··· ENTRIES SHOWN

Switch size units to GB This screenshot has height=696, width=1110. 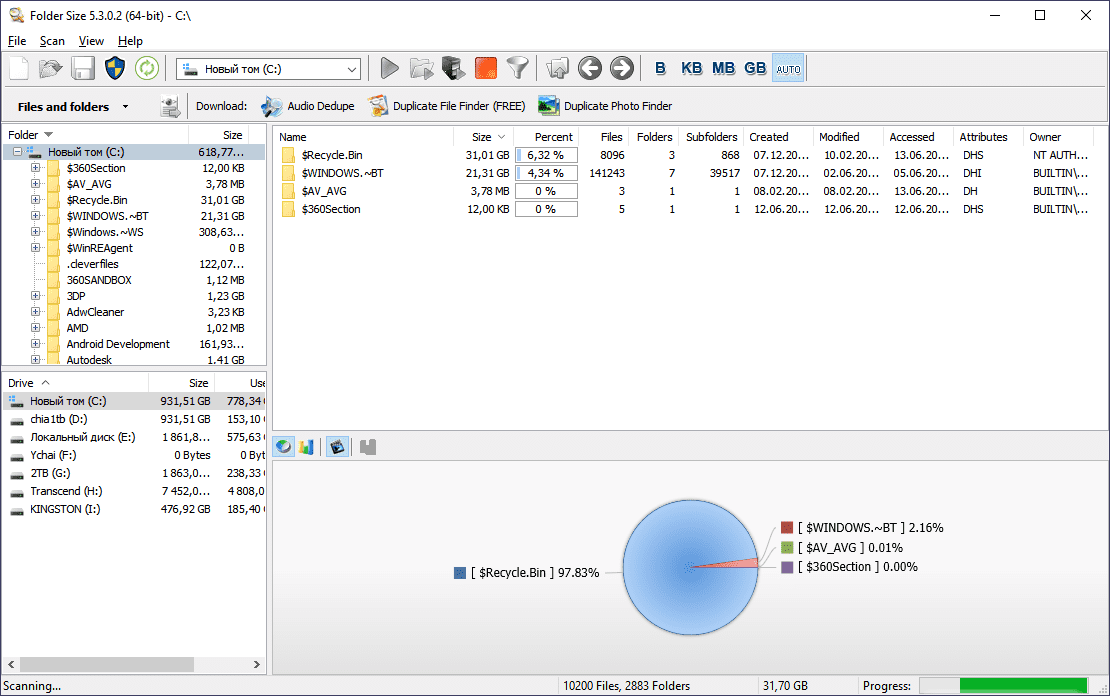coord(755,68)
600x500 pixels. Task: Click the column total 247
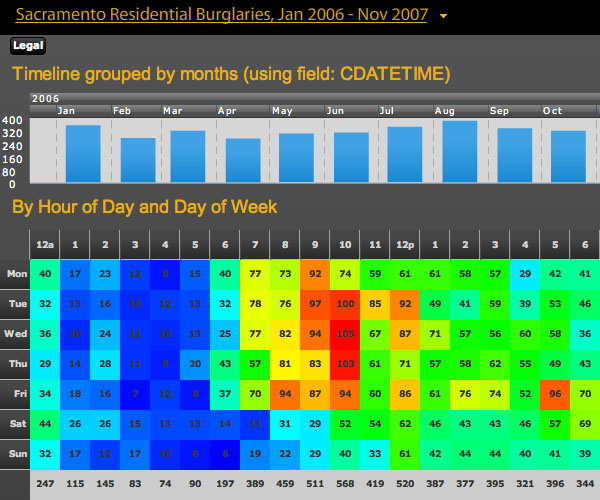[45, 484]
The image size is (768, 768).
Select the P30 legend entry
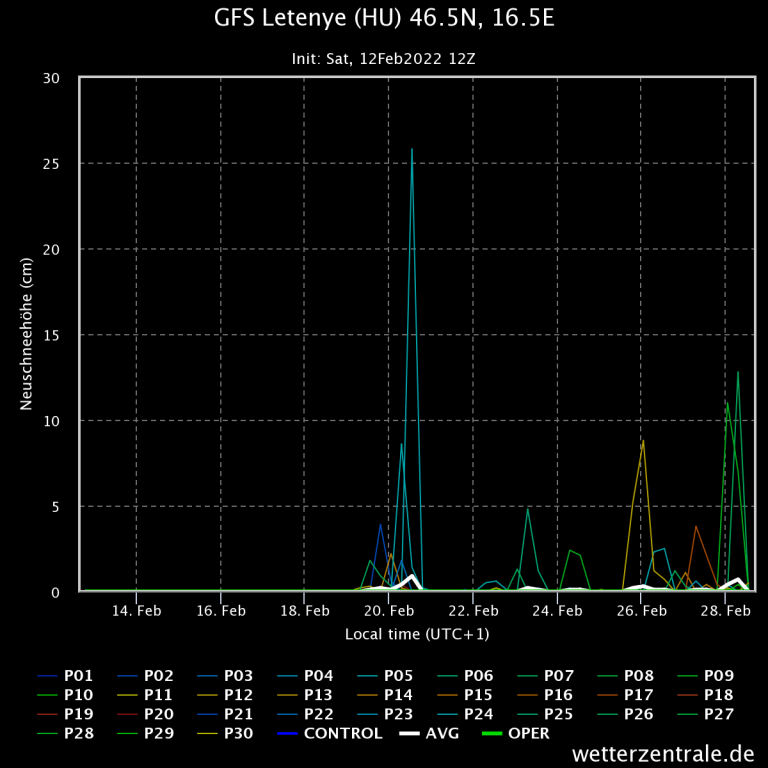[x=240, y=733]
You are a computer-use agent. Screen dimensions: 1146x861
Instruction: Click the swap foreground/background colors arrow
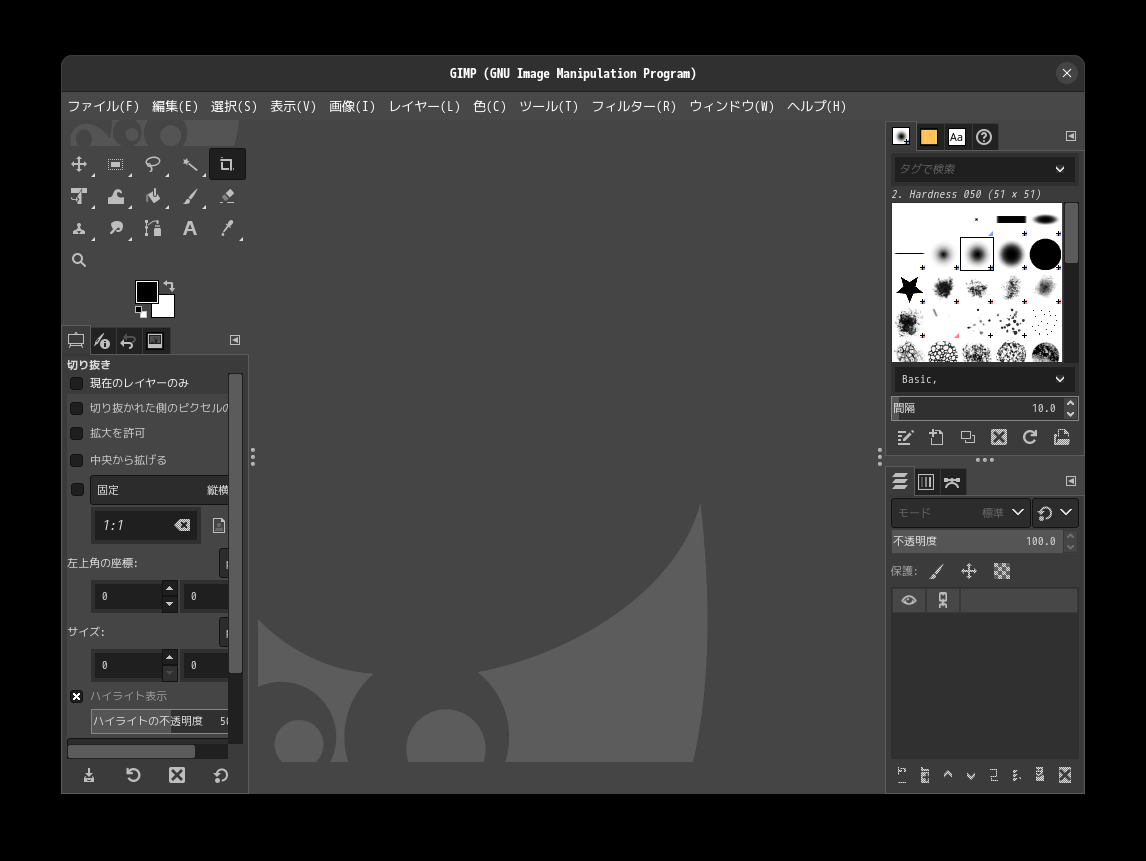coord(169,286)
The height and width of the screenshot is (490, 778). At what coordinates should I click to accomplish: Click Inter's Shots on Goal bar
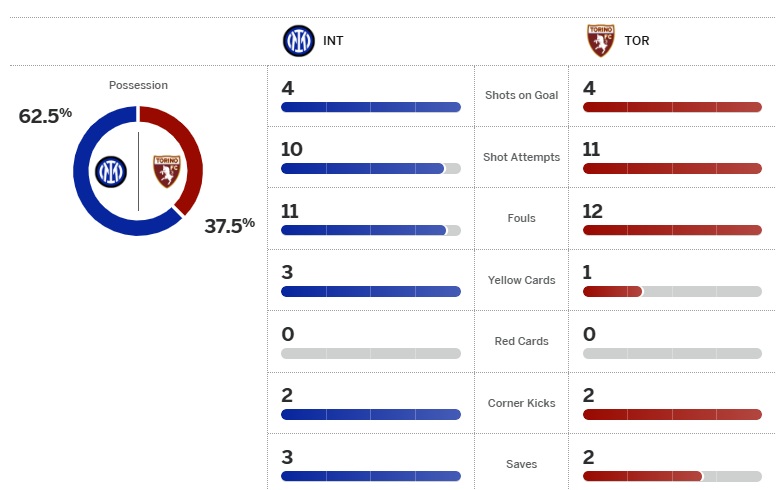pyautogui.click(x=371, y=107)
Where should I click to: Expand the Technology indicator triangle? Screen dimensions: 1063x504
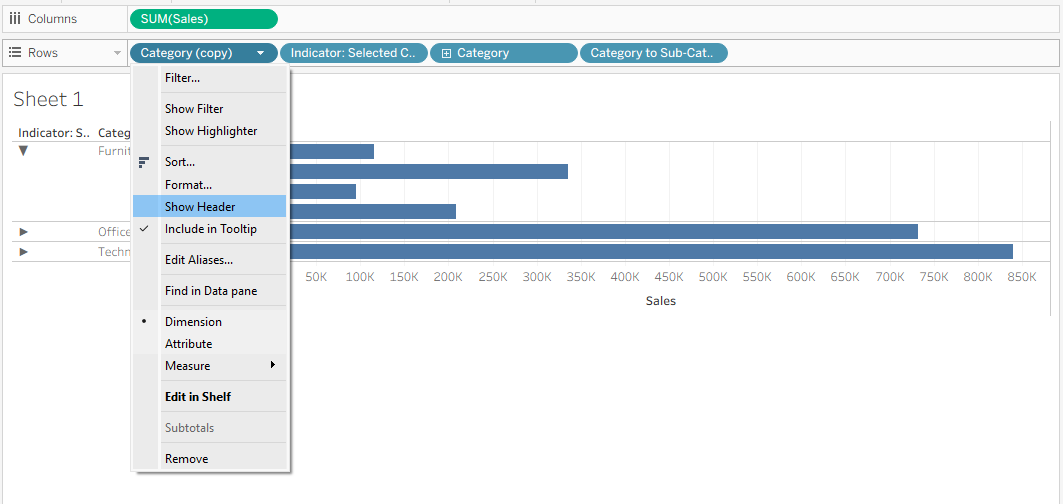click(x=24, y=252)
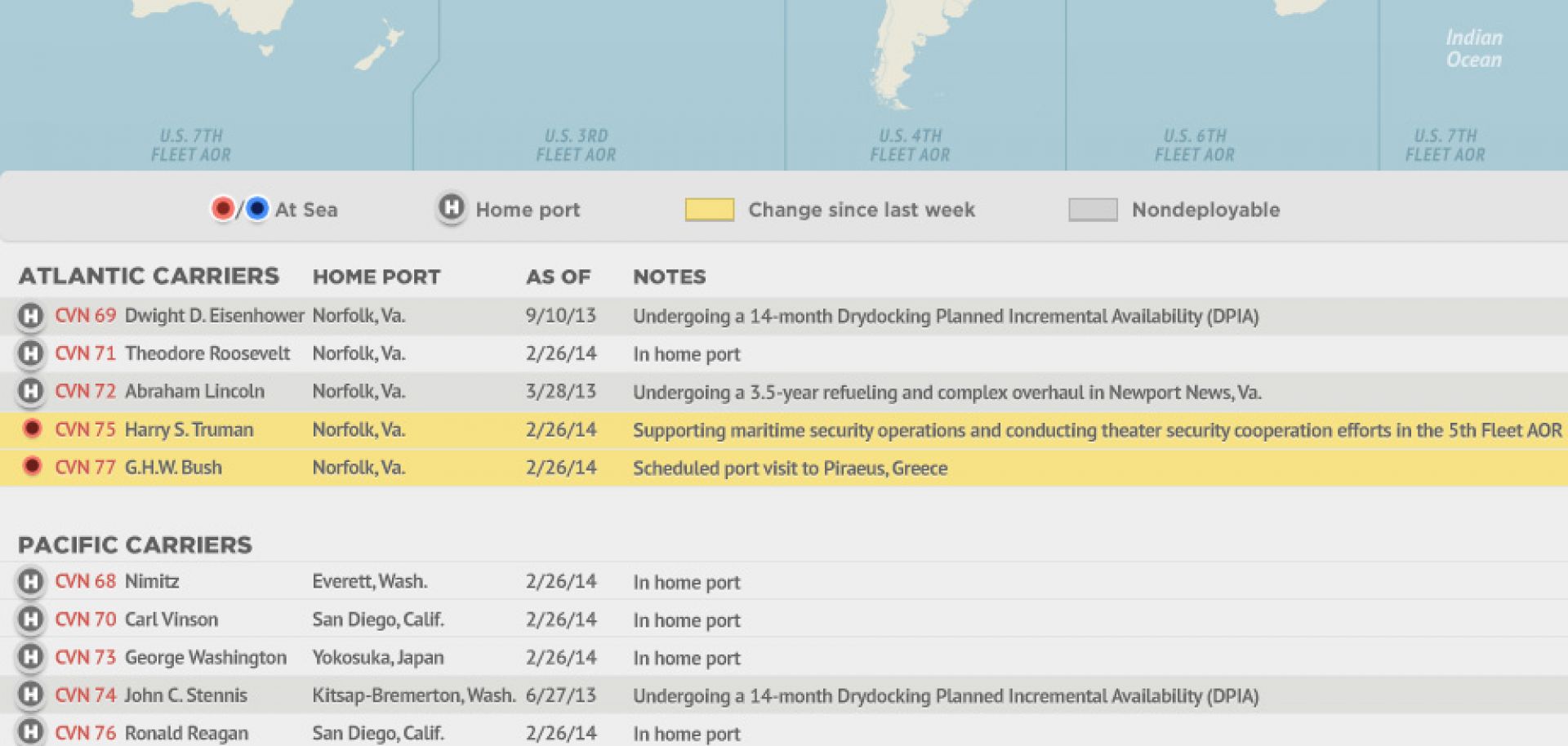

······

* [GOAL OF THE EXERCISE]: Copy the material above word for word, from the line with "The image size is (768, 768)." through the end of the material. Leave out the pictures.

* [FINAL ANSWER]:
The image size is (768, 768).
Select the P30 legend entry
[x=240, y=733]
You are a computer-use agent. Screen dimensions: 1146x861
Instruction: Click the swap foreground/background colors arrow
coord(169,286)
The height and width of the screenshot is (490, 778). At what coordinates should I click to accomplish: Click Inter's Shots on Goal bar
pyautogui.click(x=371, y=107)
Where should I click to: Expand the Technology indicator triangle? Screen dimensions: 1063x504
click(x=24, y=252)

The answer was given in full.